_WHAT IS NEEDED_: Print, please, the line that contains "Click the demo1_0 LUN disk icon" and each line after it to the end of the entries, unchanged and with nothing else.
##########
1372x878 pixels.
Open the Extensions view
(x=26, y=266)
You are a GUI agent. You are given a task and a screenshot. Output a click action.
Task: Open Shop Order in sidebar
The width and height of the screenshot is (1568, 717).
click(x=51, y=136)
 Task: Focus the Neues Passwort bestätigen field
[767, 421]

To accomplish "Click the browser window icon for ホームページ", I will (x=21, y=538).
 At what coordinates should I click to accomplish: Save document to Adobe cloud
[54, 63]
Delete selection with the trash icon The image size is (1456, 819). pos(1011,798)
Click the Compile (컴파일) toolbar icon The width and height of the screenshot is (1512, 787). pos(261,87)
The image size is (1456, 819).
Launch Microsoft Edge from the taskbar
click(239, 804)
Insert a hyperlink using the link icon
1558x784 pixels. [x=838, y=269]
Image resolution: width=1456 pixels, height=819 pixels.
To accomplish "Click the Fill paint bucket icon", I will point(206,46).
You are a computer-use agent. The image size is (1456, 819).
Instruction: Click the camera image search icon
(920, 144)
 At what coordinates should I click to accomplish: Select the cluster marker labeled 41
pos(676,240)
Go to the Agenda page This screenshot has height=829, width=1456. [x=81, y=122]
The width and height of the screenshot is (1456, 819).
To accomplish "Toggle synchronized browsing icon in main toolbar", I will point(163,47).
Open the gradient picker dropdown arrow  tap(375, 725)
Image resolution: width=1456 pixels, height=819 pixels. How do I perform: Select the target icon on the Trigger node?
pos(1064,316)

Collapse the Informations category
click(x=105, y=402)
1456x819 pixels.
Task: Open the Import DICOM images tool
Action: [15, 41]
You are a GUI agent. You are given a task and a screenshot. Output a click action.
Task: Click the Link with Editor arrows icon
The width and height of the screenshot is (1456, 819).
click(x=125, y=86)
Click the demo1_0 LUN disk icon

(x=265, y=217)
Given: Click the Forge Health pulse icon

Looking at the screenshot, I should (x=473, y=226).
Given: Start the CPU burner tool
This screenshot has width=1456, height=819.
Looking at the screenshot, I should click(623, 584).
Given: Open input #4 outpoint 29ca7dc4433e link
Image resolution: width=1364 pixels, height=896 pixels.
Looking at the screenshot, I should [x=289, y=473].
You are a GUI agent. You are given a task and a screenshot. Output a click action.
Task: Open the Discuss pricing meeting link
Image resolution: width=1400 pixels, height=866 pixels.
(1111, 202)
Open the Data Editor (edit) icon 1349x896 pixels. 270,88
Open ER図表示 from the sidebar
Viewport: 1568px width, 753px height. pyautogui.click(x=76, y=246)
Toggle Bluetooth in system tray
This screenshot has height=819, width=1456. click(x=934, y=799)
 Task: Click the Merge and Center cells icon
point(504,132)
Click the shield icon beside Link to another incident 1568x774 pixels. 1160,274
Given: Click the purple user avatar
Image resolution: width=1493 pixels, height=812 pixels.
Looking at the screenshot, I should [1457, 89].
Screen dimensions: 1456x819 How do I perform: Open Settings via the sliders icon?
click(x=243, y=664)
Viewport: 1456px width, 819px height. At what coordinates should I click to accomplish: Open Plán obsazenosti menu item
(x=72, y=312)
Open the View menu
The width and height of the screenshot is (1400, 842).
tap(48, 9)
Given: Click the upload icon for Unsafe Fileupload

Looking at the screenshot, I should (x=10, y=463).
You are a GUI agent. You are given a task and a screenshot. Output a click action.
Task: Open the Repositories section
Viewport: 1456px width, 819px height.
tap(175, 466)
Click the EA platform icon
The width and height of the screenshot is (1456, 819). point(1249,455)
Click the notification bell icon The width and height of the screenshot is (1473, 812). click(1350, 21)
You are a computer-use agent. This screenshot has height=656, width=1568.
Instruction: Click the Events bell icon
##########
_ANSWER SECTION_:
Click the demo1_0 LUN disk icon

(x=265, y=217)
Given: Click the Forge Health pulse icon

Looking at the screenshot, I should (x=473, y=226).
Given: Start the CPU burner tool
This screenshot has width=1456, height=819.
Looking at the screenshot, I should click(623, 584).
Given: Open input #4 outpoint 29ca7dc4433e link
Image resolution: width=1364 pixels, height=896 pixels.
Looking at the screenshot, I should [x=289, y=473].
You are a GUI agent. You are given a task and a screenshot. Output a click action.
Task: Open the Discuss pricing meeting link
Image resolution: width=1400 pixels, height=866 pixels.
(1111, 202)
Open the Data Editor (edit) icon 1349x896 pixels. 270,88
Open ER図表示 from the sidebar
Viewport: 1568px width, 753px height. pyautogui.click(x=76, y=246)
Toggle Bluetooth in system tray
This screenshot has height=819, width=1456. click(x=934, y=799)
 Task: Click the Merge and Center cells icon
point(504,132)
Click the shield icon beside Link to another incident 1568x774 pixels. 1160,274
Given: Click the purple user avatar
Image resolution: width=1493 pixels, height=812 pixels.
Looking at the screenshot, I should [1457, 89].
Screen dimensions: 1456x819 How do I perform: Open Settings via the sliders icon?
click(x=243, y=664)
Viewport: 1456px width, 819px height. At what coordinates should I click to accomplish: Open Plán obsazenosti menu item
(x=72, y=312)
Open the View menu
The width and height of the screenshot is (1400, 842).
tap(48, 9)
Given: Click the upload icon for Unsafe Fileupload

Looking at the screenshot, I should (x=10, y=463).
You are a GUI agent. You are given a task and a screenshot. Output a click action.
Task: Open the Repositories section
Viewport: 1456px width, 819px height.
tap(175, 466)
Click the EA platform icon
The width and height of the screenshot is (1456, 819). point(1249,455)
Click the notification bell icon The width and height of the screenshot is (1473, 812). click(1350, 21)
You are a computer-use agent. This screenshot has height=656, width=1568.
Instruction: Click the Events bell icon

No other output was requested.